## Task to complete
When copying the data below, keep only the lines from the one with "Task: Click the Anderlecht club crest icon" through the one with "This screenshot has height=508, width=812.", word for word, and skip the pictures.
---------- Data section ----------
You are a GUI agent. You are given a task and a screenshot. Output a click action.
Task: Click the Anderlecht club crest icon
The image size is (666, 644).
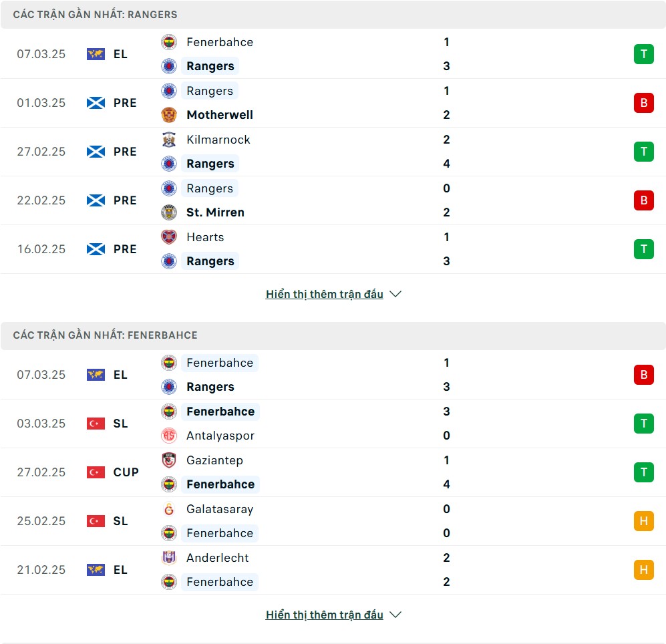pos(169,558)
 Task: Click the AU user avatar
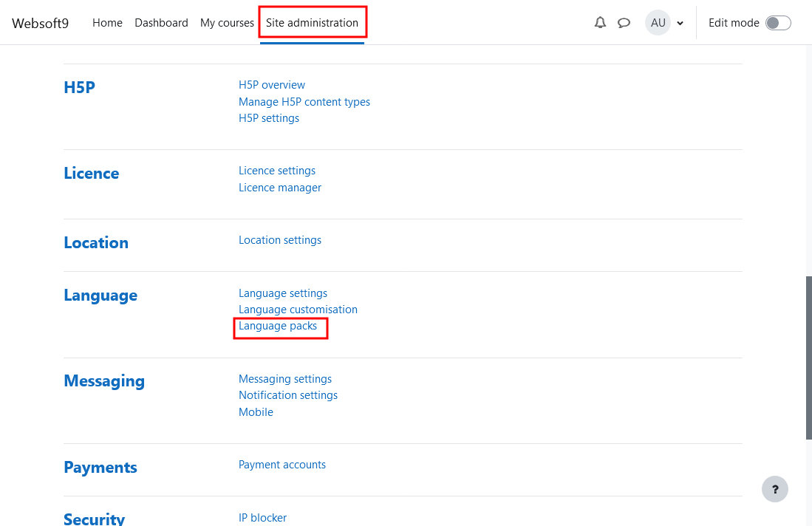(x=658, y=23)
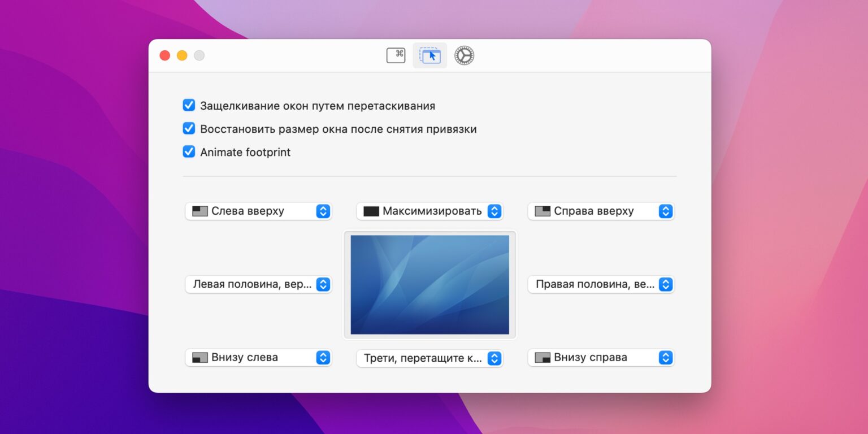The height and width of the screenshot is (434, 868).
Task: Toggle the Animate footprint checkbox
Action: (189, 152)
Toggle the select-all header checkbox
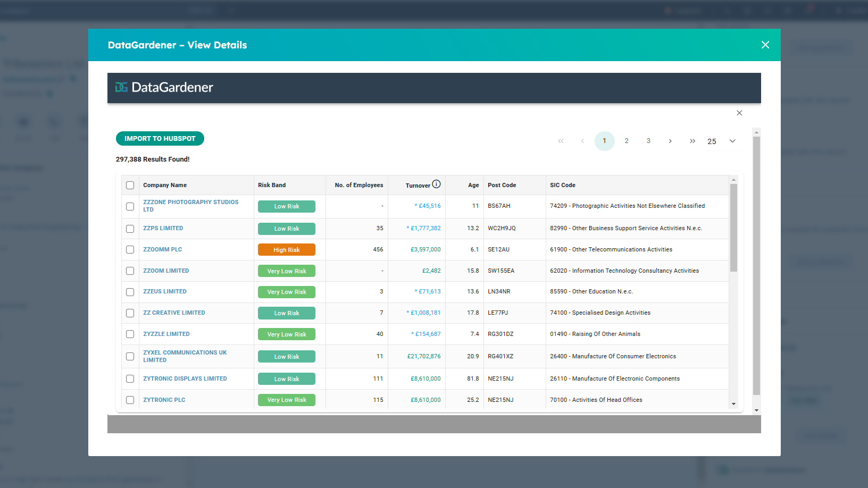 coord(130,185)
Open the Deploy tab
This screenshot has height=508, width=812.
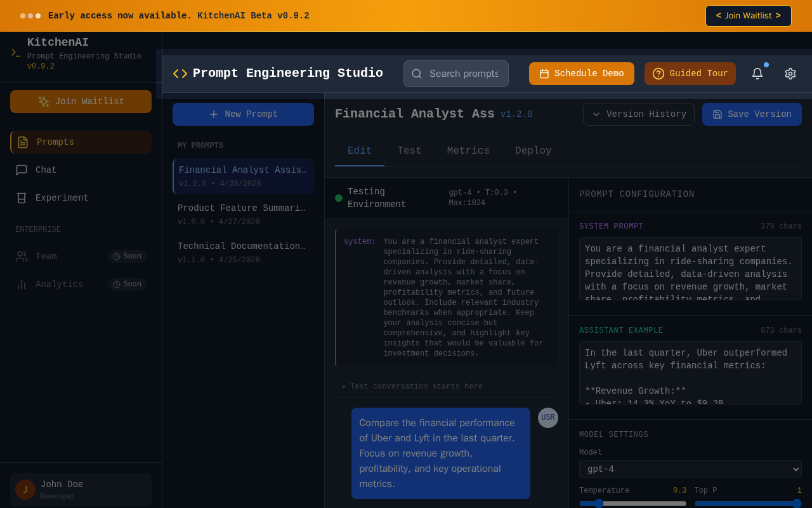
----------
---------- Data section ----------
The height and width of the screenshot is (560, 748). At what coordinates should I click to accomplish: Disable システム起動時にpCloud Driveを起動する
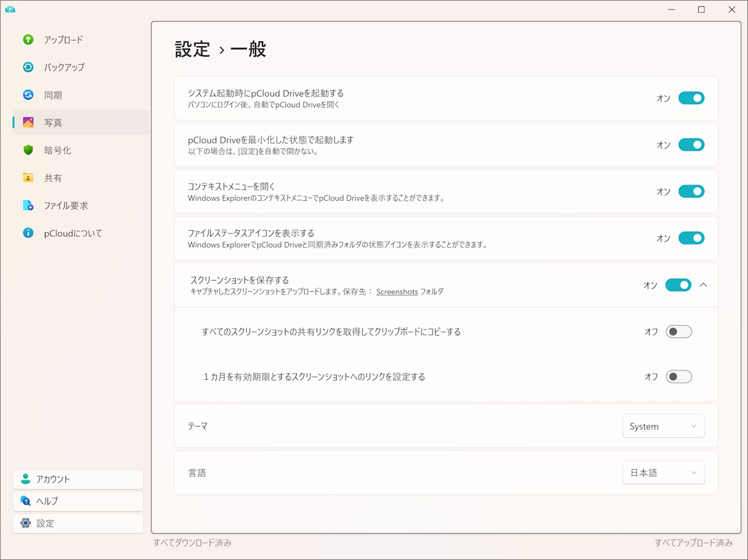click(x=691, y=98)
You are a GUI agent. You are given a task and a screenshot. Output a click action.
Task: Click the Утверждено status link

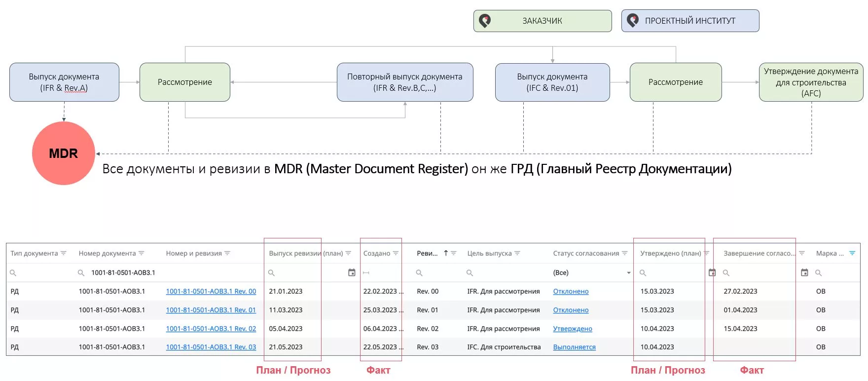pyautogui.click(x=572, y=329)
----------
---------- Data section ----------
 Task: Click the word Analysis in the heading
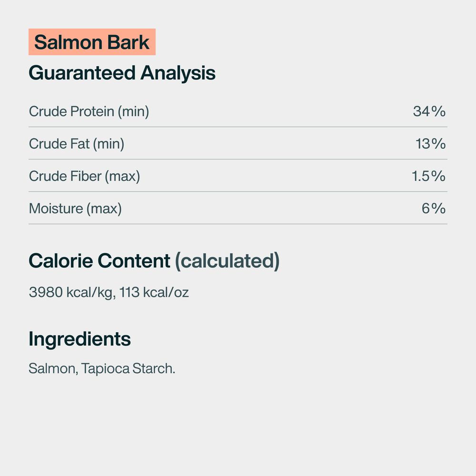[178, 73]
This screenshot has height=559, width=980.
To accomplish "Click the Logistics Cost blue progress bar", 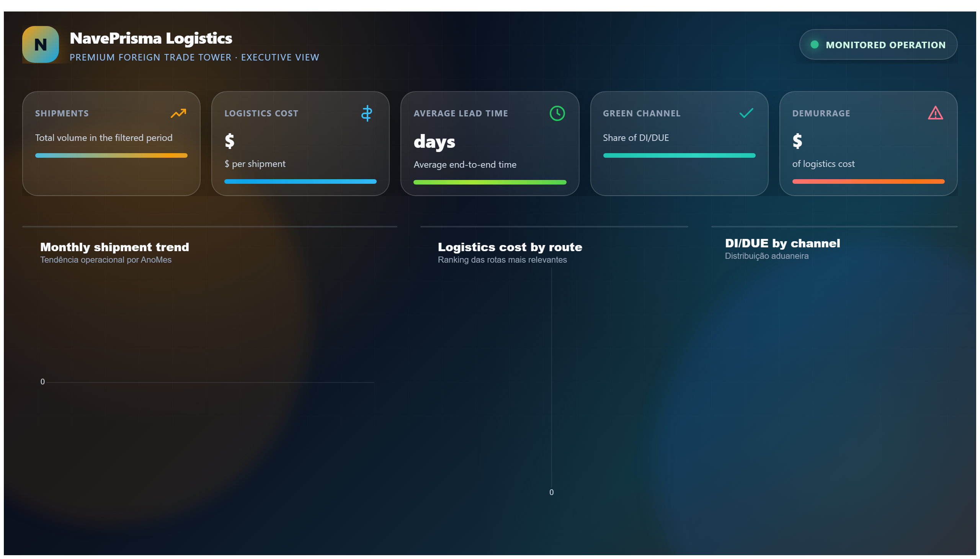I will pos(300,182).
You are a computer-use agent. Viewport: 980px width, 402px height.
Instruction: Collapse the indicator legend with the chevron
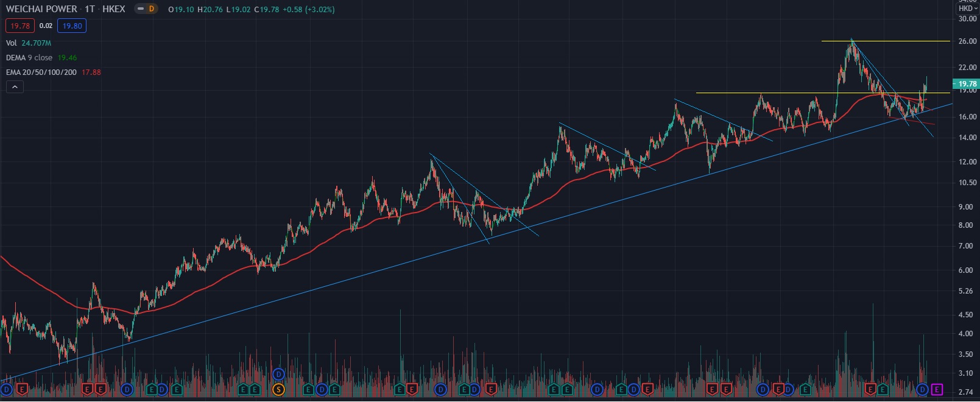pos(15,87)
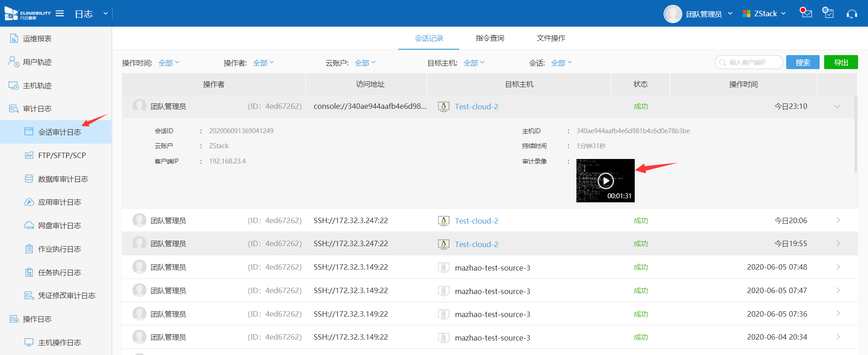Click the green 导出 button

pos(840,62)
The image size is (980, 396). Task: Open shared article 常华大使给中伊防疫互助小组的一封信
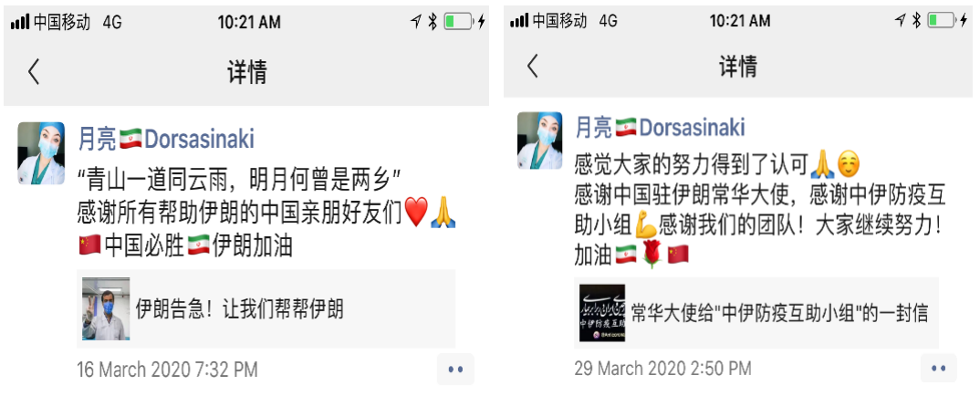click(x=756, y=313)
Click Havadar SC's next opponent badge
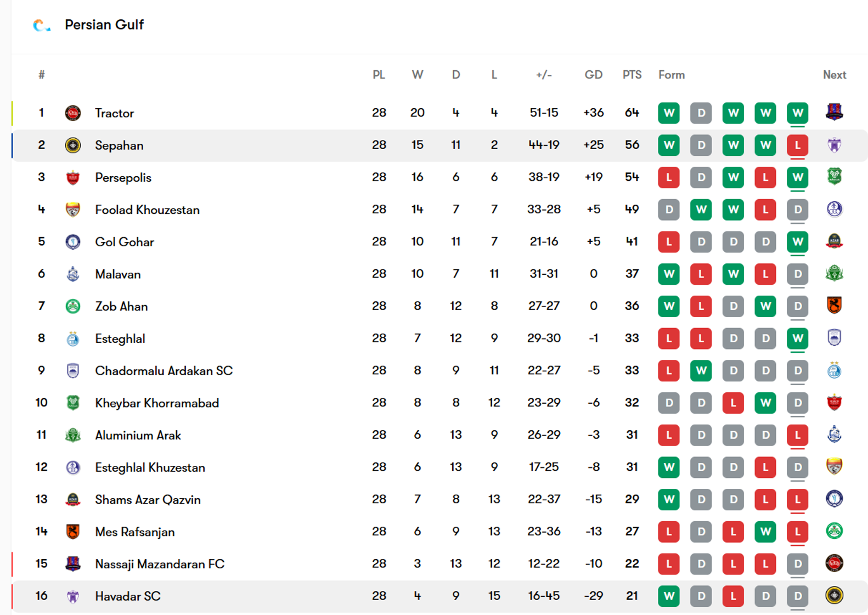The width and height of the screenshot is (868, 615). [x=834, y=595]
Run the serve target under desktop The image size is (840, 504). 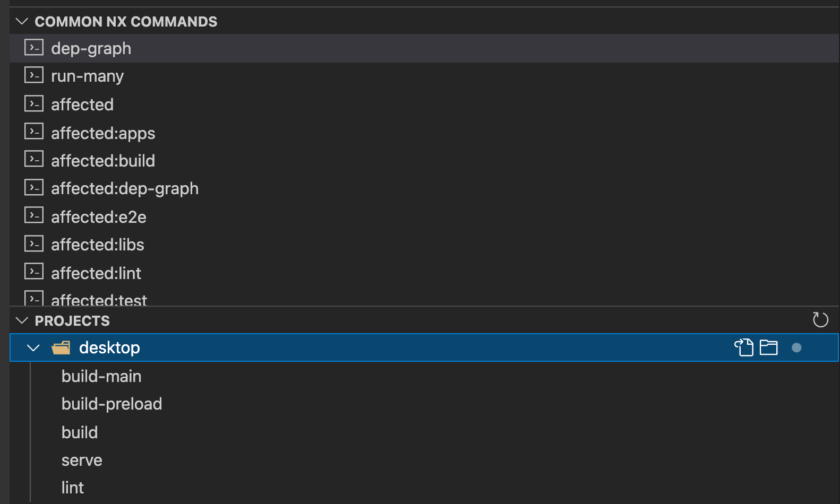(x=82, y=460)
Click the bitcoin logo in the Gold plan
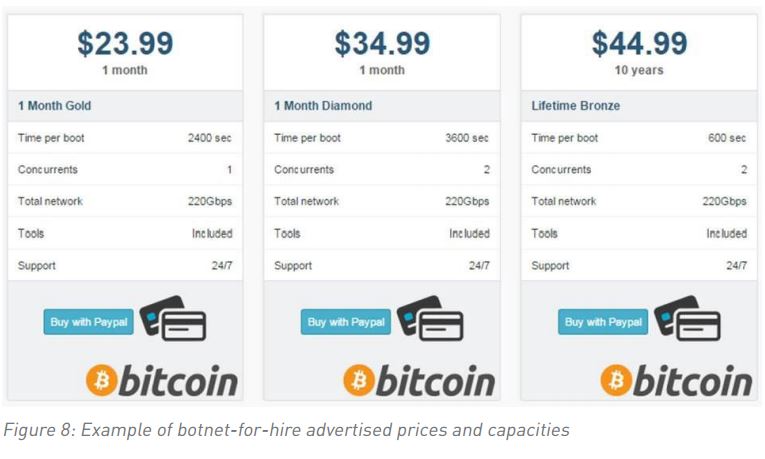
----------
## Task solution
Task: Click the Anderlecht club crest icon
The image size is (666, 644).
pos(169,558)
 Task: Click the AU user avatar
(x=658, y=23)
The height and width of the screenshot is (434, 868).
Task: Toggle the Animate footprint checkbox
Action: (189, 152)
Toggle the select-all header checkbox
 coord(130,185)
Open the Deploy tab
This screenshot has height=508, width=812.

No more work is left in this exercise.